It cites the Household Labour Force Survey which shows that late last year, 3 percent of men not in the labour force listed looking after children as their main activity, compared to 19.3 percent of women.
Census data - though not directly comparable because it uses different methodologies and different collection processes - showed roughly similar numbers. However, these figures likely under-represent the actual number of men who are looking after children because they exclude people employed part time, looking for work, and same-sex couples.
'It's certainly the hardest job I've ever had'
In the Wellington suburb of Wilton on a bright Autumn morning, a coffee group for stay-at-home fathers is under way.
Brendan Miller, the host of this week's catch up, has been attending regularly since becoming the primary carer to his two daughters a couple of years ago.
Mr Miller said he had missed out on some of the important firsts in his children's lives when he had been working.
"It's just those little milestones like teaching your kids to be brave and to try something, and to see them try something and be successful."
But being the man at home was not without particular challenges.
In the past, Mr Miller socialised with his antenatal group. They were really welcoming, he said, but the reality was it was just him and seven mothers - who were having quite different experiences from him - and it was isolating.
Hayden Allen is a solo father of two teenagers in Napier who has had full-time custody of his children for the past two years.
At times he had to make do on the benefit, and said he had faced stigma from people in his community when they found out he was a stay-at-home father.
Taking on the primary caregiver role has been rewarding but intense, he said.
"We just stand here and we learn, and with every wave that we get hit by we get back up.

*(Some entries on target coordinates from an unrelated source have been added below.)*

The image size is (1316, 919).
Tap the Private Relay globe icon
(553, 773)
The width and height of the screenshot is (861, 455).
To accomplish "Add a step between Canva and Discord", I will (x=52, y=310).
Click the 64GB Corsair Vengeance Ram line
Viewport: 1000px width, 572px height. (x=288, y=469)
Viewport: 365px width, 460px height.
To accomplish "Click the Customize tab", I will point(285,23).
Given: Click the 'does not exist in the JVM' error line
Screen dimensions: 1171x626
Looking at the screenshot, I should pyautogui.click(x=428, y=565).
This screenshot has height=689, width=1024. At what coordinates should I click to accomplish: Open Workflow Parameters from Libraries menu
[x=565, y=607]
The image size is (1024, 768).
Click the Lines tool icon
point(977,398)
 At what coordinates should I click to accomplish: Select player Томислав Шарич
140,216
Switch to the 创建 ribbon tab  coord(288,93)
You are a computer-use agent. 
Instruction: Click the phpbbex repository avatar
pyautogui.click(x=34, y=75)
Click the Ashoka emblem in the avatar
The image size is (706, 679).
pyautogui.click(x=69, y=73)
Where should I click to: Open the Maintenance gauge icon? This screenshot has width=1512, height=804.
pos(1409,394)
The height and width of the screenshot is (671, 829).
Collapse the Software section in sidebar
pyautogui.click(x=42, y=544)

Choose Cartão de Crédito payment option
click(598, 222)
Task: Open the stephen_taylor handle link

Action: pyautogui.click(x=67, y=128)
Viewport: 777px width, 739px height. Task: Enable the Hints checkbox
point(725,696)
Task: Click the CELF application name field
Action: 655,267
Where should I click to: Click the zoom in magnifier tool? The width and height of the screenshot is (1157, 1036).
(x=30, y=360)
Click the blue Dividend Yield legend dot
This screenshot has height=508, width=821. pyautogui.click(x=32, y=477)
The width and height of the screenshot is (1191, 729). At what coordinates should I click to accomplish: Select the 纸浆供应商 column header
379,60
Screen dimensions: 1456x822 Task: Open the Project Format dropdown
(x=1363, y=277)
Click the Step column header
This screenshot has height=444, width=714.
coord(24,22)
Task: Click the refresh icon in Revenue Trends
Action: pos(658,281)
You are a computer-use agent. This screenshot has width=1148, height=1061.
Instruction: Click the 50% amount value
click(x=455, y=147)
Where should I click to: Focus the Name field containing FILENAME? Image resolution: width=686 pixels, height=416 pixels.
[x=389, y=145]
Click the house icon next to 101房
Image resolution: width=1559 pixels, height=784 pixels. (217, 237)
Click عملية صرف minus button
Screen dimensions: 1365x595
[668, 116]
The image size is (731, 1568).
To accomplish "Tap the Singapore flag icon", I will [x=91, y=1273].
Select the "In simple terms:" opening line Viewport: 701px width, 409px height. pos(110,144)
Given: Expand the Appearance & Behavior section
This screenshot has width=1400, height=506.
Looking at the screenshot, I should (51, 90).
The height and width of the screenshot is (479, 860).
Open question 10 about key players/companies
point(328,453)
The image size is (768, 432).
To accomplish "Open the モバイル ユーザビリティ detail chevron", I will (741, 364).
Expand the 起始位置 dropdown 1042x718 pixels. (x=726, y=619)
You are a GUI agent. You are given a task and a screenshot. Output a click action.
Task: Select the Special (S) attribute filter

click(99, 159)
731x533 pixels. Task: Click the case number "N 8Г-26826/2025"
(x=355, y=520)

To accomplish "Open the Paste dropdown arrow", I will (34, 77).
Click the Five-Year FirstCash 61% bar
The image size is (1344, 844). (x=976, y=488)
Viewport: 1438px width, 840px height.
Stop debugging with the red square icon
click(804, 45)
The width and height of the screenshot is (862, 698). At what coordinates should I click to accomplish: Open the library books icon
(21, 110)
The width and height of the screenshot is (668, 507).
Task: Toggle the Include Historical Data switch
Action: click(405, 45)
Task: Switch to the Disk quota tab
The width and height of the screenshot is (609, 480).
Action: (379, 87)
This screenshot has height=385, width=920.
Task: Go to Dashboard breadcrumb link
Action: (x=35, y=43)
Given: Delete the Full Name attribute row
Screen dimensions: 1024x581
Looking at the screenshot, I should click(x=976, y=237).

And as long as we're falling forward that's all that matters."
Gender norms and pay gap deterring men from caregiver role
The gender pay gap looms over the discussion of the low number of families choosing a man to be the primary caregiver.
Stats NZ figures show that of the more than 34,000 parents who took up the government's paid-parental leave in 2016 only 447 - just over 1 percent - were fathers.
And on the pay gap the official data varies, but on average women earn between 9 percent and 16 percent less than men in this country, and the gap is even wider for women with children.
University of Auckland economics senior lecturer Ryan Greenaway-McGrevy said New Zealand, like the rest of the world, had a gendered approach to men's and women's roles.
He said there was evidence that some employers looked askance at men taking time out to look after their children.
He cited a US study from this year which shows that men who chose to be the caregiver were viewed in a worse light by prospective employers - even more so than people who had been fired.
"And that's really sad right because you can imagine a lot of men that perhaps want to spend some time out of the workforce to look after their kids are probably aware of [that] fact," Dr Greenaway-McGrevy said.
Victoria University senior law lecturer Amanda Reilly said she would like to see New Zealand adopt a separate, ring-fenced entitlement for the partners of primary caregivers to take two weeks leave paid at the minimum wage, rather than the two weeks unpaid status quo.
She said studies showed that families with men more involved in caregiving had a positive effect on women's earning power.
If the government is serious about closing the gender pay gap it needs to introduce this entitlement, Dr Reilly said.
Wellington stay-at-home father Derek Milne said he recommended men take the role, and had some advice for primary caregivers to be.
"Just do it, enjoy it ... it's easy to get lost in the minutiae of tantrums and nappy changing.
"But look at the big picture and remember to enjoy it because time moves fast and before you know it they will be up and gone."